Goal: This paper presents an algorithm for accurately estimating pelvis, thigh, and shank kinematics during walking using only three wearable inertial sensors. Methods: The algorithm makes novel use of a constrained Kalman filter (CKF). The algorithm iterates through the prediction (kinematic equation), measurement (pelvis position pseudo-measurements, zero velocity update, flat-floor assumption, and covariance limiter), and constraint update (formulation of hinged knee joints and ball-and-socket hip joints).

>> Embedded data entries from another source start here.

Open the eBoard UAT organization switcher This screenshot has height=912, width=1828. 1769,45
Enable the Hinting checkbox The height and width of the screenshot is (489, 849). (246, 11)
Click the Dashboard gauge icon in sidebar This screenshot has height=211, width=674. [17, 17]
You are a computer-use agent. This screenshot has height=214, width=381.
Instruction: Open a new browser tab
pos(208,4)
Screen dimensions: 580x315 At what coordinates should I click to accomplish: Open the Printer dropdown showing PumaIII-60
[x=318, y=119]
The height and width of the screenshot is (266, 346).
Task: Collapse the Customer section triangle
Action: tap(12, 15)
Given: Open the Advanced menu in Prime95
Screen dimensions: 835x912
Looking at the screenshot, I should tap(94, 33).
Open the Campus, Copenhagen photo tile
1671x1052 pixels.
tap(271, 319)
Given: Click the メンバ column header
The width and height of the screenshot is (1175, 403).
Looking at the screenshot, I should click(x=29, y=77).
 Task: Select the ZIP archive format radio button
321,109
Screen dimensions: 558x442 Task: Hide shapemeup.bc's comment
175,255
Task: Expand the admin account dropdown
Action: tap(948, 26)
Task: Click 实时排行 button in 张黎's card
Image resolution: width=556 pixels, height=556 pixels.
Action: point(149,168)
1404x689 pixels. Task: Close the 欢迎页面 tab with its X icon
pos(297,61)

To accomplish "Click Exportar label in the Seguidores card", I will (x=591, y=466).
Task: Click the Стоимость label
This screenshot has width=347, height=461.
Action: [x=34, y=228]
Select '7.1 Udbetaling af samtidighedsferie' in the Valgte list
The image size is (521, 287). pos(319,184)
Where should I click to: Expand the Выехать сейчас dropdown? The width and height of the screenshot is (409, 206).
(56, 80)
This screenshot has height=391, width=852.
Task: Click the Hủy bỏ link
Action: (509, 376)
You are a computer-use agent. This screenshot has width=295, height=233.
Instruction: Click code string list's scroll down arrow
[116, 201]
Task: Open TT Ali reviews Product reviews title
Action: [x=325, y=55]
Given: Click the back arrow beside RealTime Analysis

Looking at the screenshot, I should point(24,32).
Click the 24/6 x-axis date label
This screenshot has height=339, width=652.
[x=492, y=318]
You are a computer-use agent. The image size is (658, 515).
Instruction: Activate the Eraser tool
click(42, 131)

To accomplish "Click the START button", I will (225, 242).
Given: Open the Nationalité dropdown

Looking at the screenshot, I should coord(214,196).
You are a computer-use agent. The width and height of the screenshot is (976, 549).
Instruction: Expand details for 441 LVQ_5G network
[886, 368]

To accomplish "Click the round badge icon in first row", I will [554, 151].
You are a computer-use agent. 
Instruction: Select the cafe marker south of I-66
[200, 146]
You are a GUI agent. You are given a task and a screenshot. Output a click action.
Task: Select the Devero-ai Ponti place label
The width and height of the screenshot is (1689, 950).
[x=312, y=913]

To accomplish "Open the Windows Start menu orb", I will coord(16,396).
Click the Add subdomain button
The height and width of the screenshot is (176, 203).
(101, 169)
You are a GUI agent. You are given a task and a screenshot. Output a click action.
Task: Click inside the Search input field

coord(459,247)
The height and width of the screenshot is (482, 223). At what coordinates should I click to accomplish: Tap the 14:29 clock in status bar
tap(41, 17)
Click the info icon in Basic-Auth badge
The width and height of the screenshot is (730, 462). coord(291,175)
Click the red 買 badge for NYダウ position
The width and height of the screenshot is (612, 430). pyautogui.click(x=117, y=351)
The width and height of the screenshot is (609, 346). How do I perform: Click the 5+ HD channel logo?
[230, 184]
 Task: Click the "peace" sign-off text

Results: Evaluation of the algorithm using an optical motion capture-based sensor-to-segment calibration on nine participants ($7$ men and $2$ women, weight $63.0 \pm 6.8$ kg, height $1.70 \pm 0.06$ m, age $24.6 \pm 3.9$ years old), with no known gait or lower body biomechanical abnormalities, who walked within a $4 \times 4$ m$^2$ capture area shows that it can track motion relative to the mid-pelvis origin with mean position and orientation (no bias) root-mean-square error (RMSE) of $5.21 \pm 1.3$ cm and $16.1 \pm 3.2^\circ$, respectively. The sagittal knee and hip joint angle RMSEs (no bias) were $10.0 \pm 2.9^\circ$ and $9.9 \pm 3.2^\circ$, respectively, while the corresponding correlation coefficient (CC) values were $0.87 \pm 0.08$ and $0.74 \pm 0.12$. Conclusion: The CKF-based algorithm was able to track the 3D pose of the pelvis, thigh, and shanks using only three inertial sensors worn on the pelvis and shanks. Significance: Due to the Kalman-filter-based algorithm's low computation cost and the relative convenience of using only three wearable sensors, gait parameters can be computed in real-time and remotely for long-term gait monitoring. Furthermore, the system can be used to inform real-time gait assistive devices.